• **Information supplied**:
------------------------

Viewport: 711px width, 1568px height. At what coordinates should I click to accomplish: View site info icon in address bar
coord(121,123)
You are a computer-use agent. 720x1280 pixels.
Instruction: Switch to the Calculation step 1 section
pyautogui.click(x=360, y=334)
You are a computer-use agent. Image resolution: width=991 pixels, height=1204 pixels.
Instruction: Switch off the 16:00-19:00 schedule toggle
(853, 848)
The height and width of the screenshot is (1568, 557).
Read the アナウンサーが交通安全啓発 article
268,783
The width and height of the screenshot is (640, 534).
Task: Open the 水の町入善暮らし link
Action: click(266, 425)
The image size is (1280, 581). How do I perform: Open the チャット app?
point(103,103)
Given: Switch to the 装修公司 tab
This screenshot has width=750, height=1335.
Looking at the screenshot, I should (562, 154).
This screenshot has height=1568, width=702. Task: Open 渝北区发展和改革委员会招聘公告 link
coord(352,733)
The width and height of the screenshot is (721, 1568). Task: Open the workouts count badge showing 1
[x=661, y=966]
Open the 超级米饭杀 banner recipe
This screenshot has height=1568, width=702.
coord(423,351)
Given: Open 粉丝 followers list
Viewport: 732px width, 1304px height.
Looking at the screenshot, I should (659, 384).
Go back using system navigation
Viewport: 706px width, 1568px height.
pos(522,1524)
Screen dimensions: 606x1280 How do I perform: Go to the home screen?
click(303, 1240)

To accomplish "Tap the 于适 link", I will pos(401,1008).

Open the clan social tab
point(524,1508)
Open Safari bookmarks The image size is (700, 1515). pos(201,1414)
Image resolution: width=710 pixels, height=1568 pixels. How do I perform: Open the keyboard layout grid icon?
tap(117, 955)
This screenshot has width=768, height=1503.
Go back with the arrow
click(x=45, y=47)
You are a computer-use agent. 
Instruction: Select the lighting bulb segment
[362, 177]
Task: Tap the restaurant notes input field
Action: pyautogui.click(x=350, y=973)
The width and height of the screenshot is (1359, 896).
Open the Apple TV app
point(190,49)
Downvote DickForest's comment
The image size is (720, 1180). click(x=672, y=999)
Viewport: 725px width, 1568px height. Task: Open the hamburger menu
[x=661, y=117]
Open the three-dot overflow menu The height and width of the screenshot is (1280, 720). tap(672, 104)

------------------------

• **Directions for this task**: Give back every line from the one containing "Go back using system navigation" down to the one containing "Open Safari bookmarks", switching "home screen" to "launcher" and leaving everything else unchanged.

• **In response**:
Go back using system navigation
Viewport: 706px width, 1568px height.
pos(522,1524)
Screen dimensions: 606x1280 How do I perform: Go to the launcher?
click(303, 1240)

To accomplish "Tap the 于适 link", I will pos(401,1008).

Open the clan social tab
point(524,1508)
Open Safari bookmarks The image size is (700, 1515). pos(201,1414)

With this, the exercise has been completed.